* _TEXTE PROPOSÉ_:
++++++++++++++++++++

B) Observations de l’intimé

[33] Ont témoigné pour l’intimé :

  1. M. Lane Duern, agent de prévention des incendies et de sécurité des personnes;
  2. M. Mike Velichka, sous-directeur, Opérations de sécurité, administration centrale de SCC;
  3. M. Scott Tempest, directeur de l’Établissement de Beaver Creek au moment de l’exercice des refus de travailler;
  4. M. Sanford Hatch, directeur adjoint, Opérations, Établissement de Collins Bay;
  5. M. Wayne Buller, directeur adjoint, Services de gestion, et coprésident du Comité mixte sur la santé et la sécurité au travail (CMESS) pour l’employeur de l’Établissement de Collins Bay;
  6. Mme Launa Smith, directrice adjointe, Opérations, Établissement de Beaver Creek.

[34] L’intimé estime que l’agent de SST Jenkins a examiné la stratégie d’atténuation de l’employeur qui a été établie à la suite de la décision antérieure de l’agent de SST Jenkins quant à l’existence d’un danger et que celui-ci a conclu qu’il n’existait plus de danger. La stratégie d’atténuation s’articulait autour d’une formation, de protocoles de communication et de plans de mesures d’urgence. L’agent de SST a conclu que, au moment de l’exercice des refus de travailler, il n’y avait aucune situation d’urgence ni autre situation inhabituelle. Un GC peut diriger une intervention d’urgence à partir de n’importe où dans l’établissement regroupé. La décision de regrouper les établissements et de réduire le nombre de GC était une décision stratégique prise par l’employeur; les employés se servent de la procédure de refus de travailler pour contester une décision stratégique.

++++++++++++++++++++

* _EXTRAITS DE DONNÉES_:
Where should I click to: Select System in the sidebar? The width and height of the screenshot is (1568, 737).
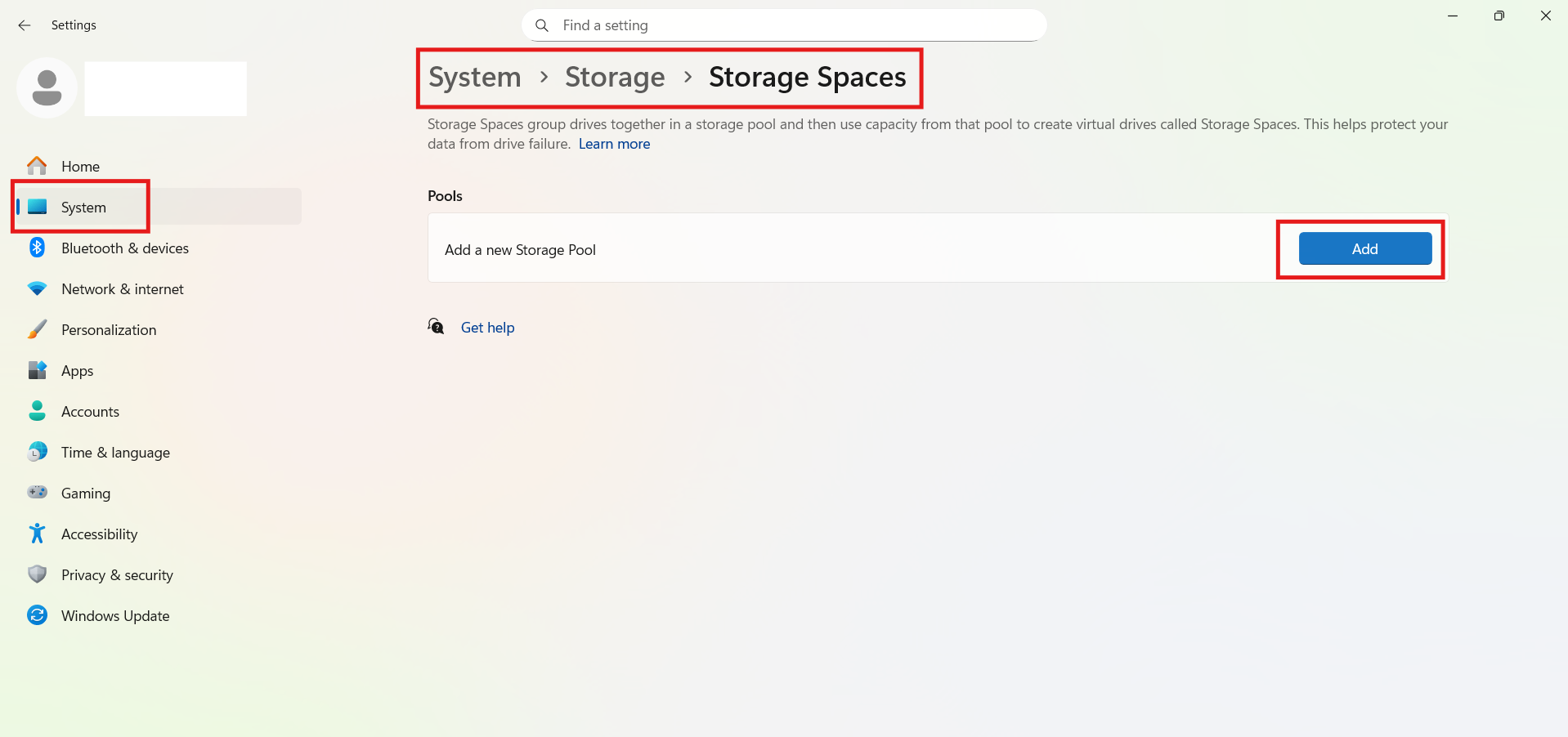[83, 208]
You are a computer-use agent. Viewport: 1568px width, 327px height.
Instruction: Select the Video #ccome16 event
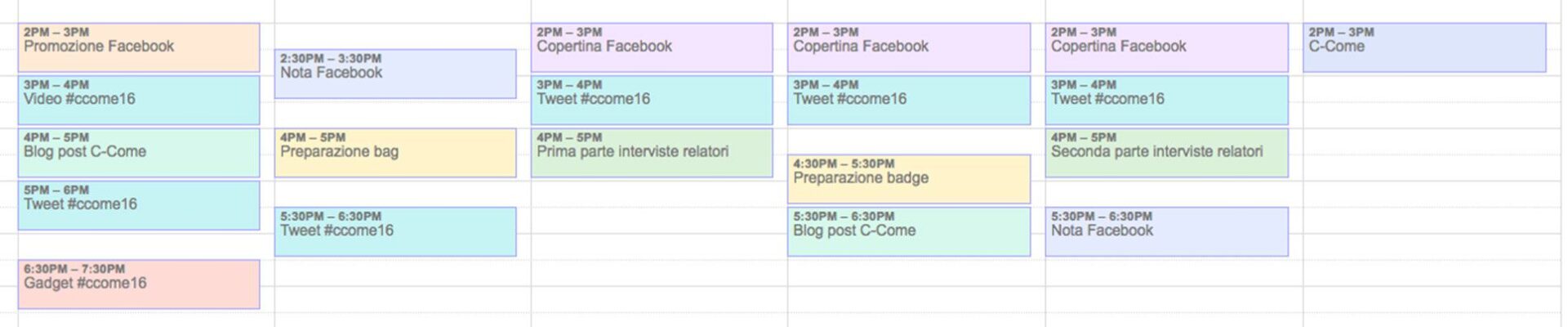coord(139,100)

++++++++++++++++++++

* _CONSIGNE 1_: Restituez fidèlement le passage du texte proposé qui va de « [33] Ont témoigné » à « de Beaver Creek. ».
* _CONSIGNE 2_: Prolongez le texte sur les observations de l’intimé à partir de sa dernière phrase.

* _RÉSULTAT ATTENDU 1_:
[33] Ont témoigné pour l’intimé :

  1. M. Lane Duern, agent de prévention des incendies et de sécurité des personnes;
  2. M. Mike Velichka, sous-directeur, Opérations de sécurité, administration centrale de SCC;
  3. M. Scott Tempest, directeur de l’Établissement de Beaver Creek au moment de l’exercice des refus de travailler;
  4. M. Sanford Hatch, directeur adjoint, Opérations, Établissement de Collins Bay;
  5. M. Wayne Buller, directeur adjoint, Services de gestion, et coprésident du Comité mixte sur la santé et la sécurité au travail (CMESS) pour l’employeur de l’Établissement de Collins Bay;
  6. Mme Launa Smith, directrice adjointe, Opérations, Établissement de Beaver Creek.

* _RÉSULTAT ATTENDU 2_:
[35] L’intimé énumère les facteurs pris en compte afin déterminer si un détenu a une cote de sécurité minimale ou moyenne – qui est appelé la « cote de sécurité du détenu ». Les détenus ayant une cote de sécurité minimale présentent un risque d’évasion moins élevé et nécessitent un niveau de surveillance moindre, comparativement aux détenus ayant une cote de sécurité moyenne. Le « niveau de sécurité de l’établissement » n’est pas synonyme de « cote de sécurité du détenu ». L’intimé fait état des différences entre un établissement à sécurité minimale et un établissement à sécurité moyenne. Par exemple, un établissement à sécurité minimale ne dispose pas d’une clôture périphérique, et les détenus jouissent d’une grande liberté de mouvement dans l’établissement. Les armes à feu ne sont pas utilisées dans un établissement à sécurité minimale. Les AC n’ont habituellement ni vaporisateur de poivre ni menottes. Ce n’est pas la même chose dans un établissement à sécurité moyenne. Le risque qu’un détenu blesse un employé est considéré comme très faible comparativement au risque dans un établissement à sécurité moyenne.

[36] Les niveaux de dotation sont régis par les Normes nationales de déploiement des agents correctionnels (DC-004), un document de politique publié en 2009. Ces normes tiennent compte des risques pour le personnel.

[37] Dans un établissement à sécurité minimale, la DC-004 exige la présence d’un effectif minimal composé de :

  1. [Texte caviardé];
  2. [Texte caviardé];
  3. [Texte caviardé].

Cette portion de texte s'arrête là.